This is a lab assignment, so it isn’t required to complete. However, the concepts and practice will help you on both the homework and exams so I encourage you to make a serious effort on it during class and consider finishing it outside of class. If you do finish it and submit it to Moodle, you’ll earn an extra engagement credit.

I recommend creating a folder in COURSES for this lab as you usually do.

Exercise 1

Debugging poorly written and buggy code is a valuable skill. To help you practice it, I’ve written a painfully bad program called bad.py (or is it??) that attempts to convert Celsius temperature to Fahrenheit. That calculation should be (C * 9/5) + 32 where C is the value in Celsius. Download this code, move it to your folder for today, and open it in VSCode.

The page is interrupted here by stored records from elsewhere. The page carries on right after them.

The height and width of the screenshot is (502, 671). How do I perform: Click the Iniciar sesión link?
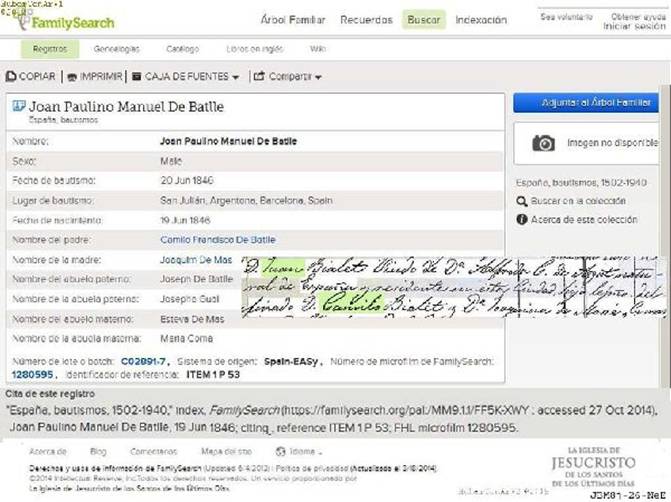[633, 27]
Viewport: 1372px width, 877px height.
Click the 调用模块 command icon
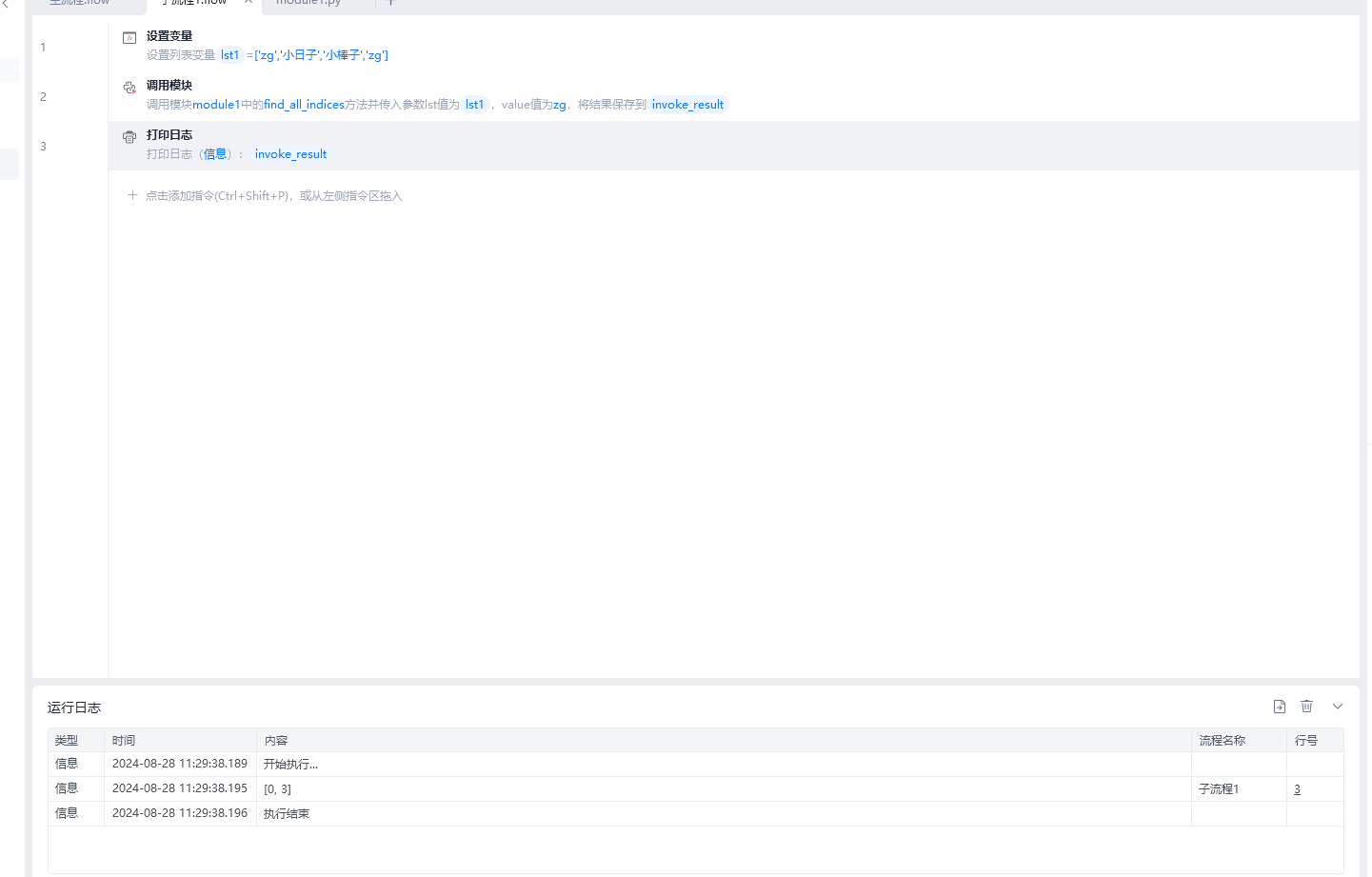pos(129,88)
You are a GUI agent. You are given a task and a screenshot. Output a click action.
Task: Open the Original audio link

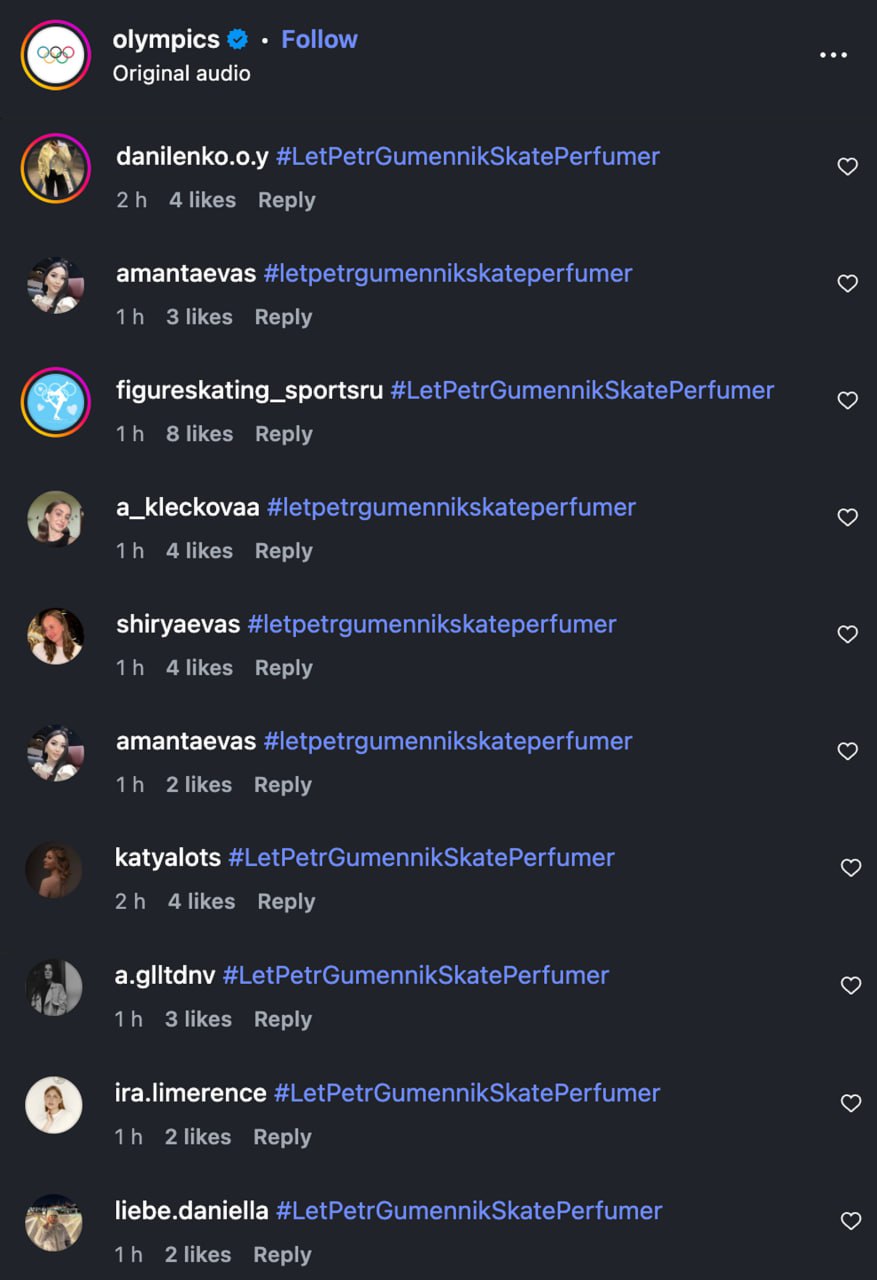[x=181, y=73]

This code is both badly styled, making it very difficult to read, and has a bug or two. You should aim to improve it, which will probably involve:

  • Drawing out a memory reference diagram of what is going on with each of the variables
  • Fixing variable names
  • Getting it to output something
  • Fixing a logical bug
  • Making the variable names useful and rearranging things
  • Writing comments and documentation

Exercise 2

Here is a another buggy program.

Scenario: You are going shopping for meat and milk, but there is tax. You buy $2.00 of milk and $4.00 of meat, and the tax rate is 3%. Print out the total cost of your groceries (you don’t need to print the dollar sign).

Steps:

  • First, work out with a calculator what the price should be for $6 of food and 3% tax.
  • Then, copy this code into a file and see what it gives you, then debug it.
meatPrice = 4.00
meatTax = 0.03 * meatPrice
milkPrice = 2.00
milkTax = 0.03 * milkPrice
print(meatTax + meatPrice + milkTax + meatPrice)

*Source: https://cscircles.cemc.uwaterloo.ca/1e-errors/ *

Exercise 3

More bugs! This time with this drawing program that uses a different module for drawing. Download both and put them in your folder for today. Then run compound_tree.py and see what it gives. It should be this (but it isn’t currently):

funny trees

Use printing to trace through and find the bugs. There is one in each file.

Submission

Submit your fixed programs for Exercises 1-3.

Extra

Many of you are interesting in plotting data with Python, so let’s explore matplotlib a bit. Try out the following:

from matplotlib import pyplot as plt # new!

def main():
    x_vals = [1,2,3,4]
    y_vals = [1,4,9,16]

    plt.plot(x_vals, y_vals)
    plt.show()

if __name__ == "__main__": # weird but good to have
    main()

Extra 2: Customizing a graph

You can also look at Matplotlib samples to find out how to customize the plot with a title, legend, etc.

Spend a few minutes exploring until you have a legend, title, and axis labels.

Here is an example graph:

Line graph

Extra 3: A different graph

How would you draw a bar graph instead of the line graph? Explore the Matplotlib samples to find a relevant code sample.